AI in shopping
AI in shopping: How recommendations are actually made
AI now plays a visible role in how people find products online. For Swiss shoppers, that often means faster matches and tailored suggestions. It also raises questions about data use, transparency and where AI fails. This article explains in plain terms how AI ranks search results, how personalization works and what limits and trade-offs matter for price comparisons, discoverability and small sellers. The aim is practical clarity for buyers and merchants who want to understand how AI affects visibility and choice.
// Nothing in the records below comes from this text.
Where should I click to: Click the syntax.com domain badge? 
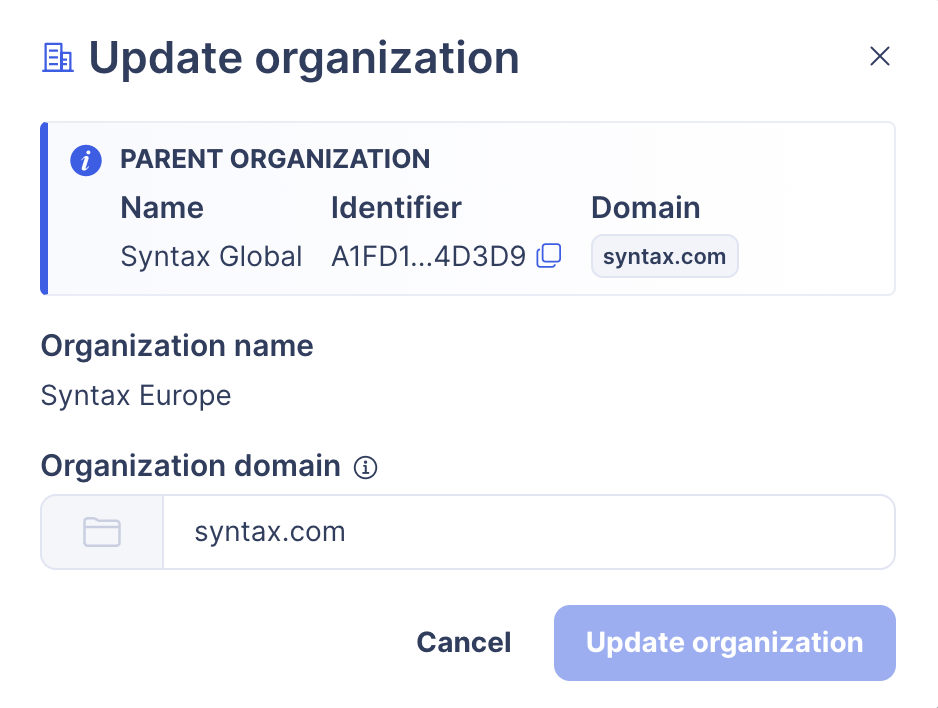click(664, 256)
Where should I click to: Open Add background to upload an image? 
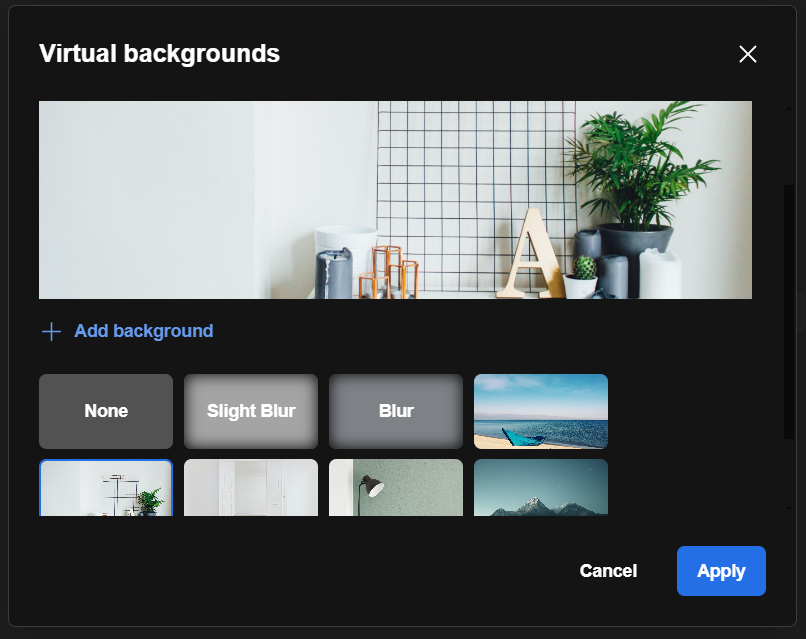[x=143, y=331]
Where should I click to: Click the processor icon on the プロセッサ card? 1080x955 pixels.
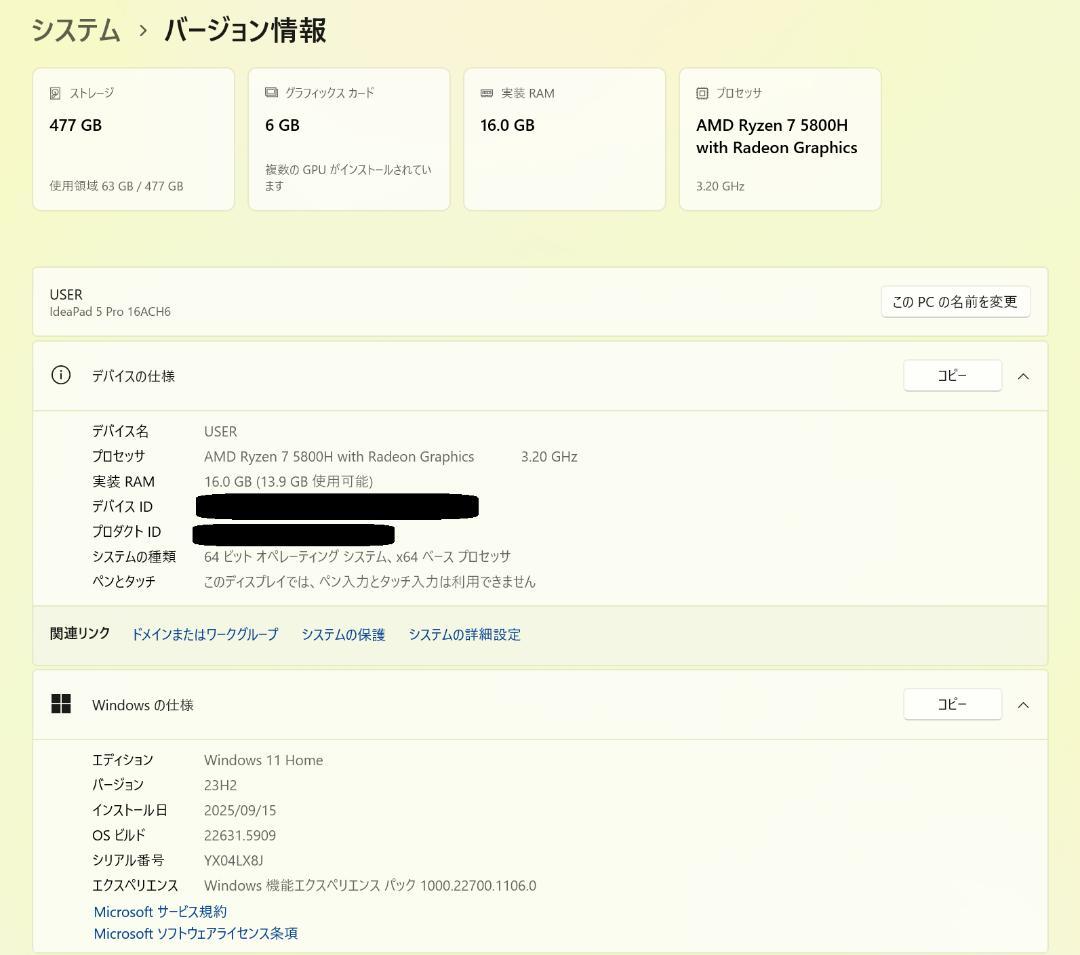[x=701, y=93]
How AI ranks search results and suggestions
AI systems combine many signals before showing results. These signals include product text, user queries, clicks and past purchases. The model learns patterns and assigns a rank to each item. Top results are not automatically the best for every buyer. Often, top placement means the product was clicked or bought more often. That can be helpful for users. It saves time and shows popular options. For new or small sellers, however, visibility can suffer. Clear product data and relevant keywords help AI match items correctly. Many platforms also offer filters like price, brand or delivery. Filters change the list right away. Transparency differs across sites. Some explain why a suggestion appeared. Others give little context. Personalization further alters what each user sees.
Personalization and data: Personalization means the system uses information about a user to tailor results. This can include past searches, purchases or clicks. Location and device type may also play a role. For shoppers, personalization often brings more relevant matches. For sellers, it can mean their offer is shown only to certain user segments. Data quality matters. Better product data and images help AI identify items correctly. It also matters which data platforms store and for how long. Some providers show users which data they use. Others are less clear. It helps to prefer platforms with open data rules. For sellers, structured product attributes like material, colour and size support correct matching by AI.
Limits and common biases: AI can speed up search, but it is not neutral. Models follow patterns in their training data. If past clicks and purchases favoured certain items, AI can reinforce those trends. This is called reinforcement bias. Products with many images, solid descriptions and prior sales get an advantage. New items often remain less visible. Language and cultural differences also matter. Models may misread terms or miss regional specifics. Poor product data leads to incorrect matches. For shoppers, this can mean relevant offers are missed or irrelevant ones appear higher. For sellers, consistent and accurate data is a practical way to reduce bias. Platform transparency about ranking factors helps build trust.
Price checks and comparisons: AI can simplify price comparison by aggregating offers and sorting them. Systems may rank by price, shipping time or total cost. That can save time for shoppers. Still, details matter. Shipping fees, delivery time and return terms often change the effective price. Some AI models favour lower-priced offers. Others weigh seller ratings or return rates. The outcome depends on the signals used. In practice, it helps to compare several sources. A single search result does not always show the best overall deal. For sellers, transparent pricing and clear shipping information improve trust and conversion rates.
Practical notes for small sellers: For small and medium sellers, AI is both an opportunity and a challenge. Well-structured product data is now crucial. Clear titles, accurate attributes and good images increase discoverability. Regular updates of stock and price info reduce wrong listings. Platforms often reward low return rates and fast dispatch. Operational reliability therefore pays off. Transparency towards buyers builds trust. Some sellers use paid visibility to kick-start sales. Over time, though, visibility depends on user feedback and data quality. OpenDeal can help by providing a neutral way to structure product data and share it with marketplaces.
This guide was created with AI assistance and published automatically. Binding product details are shown on the linked product pages.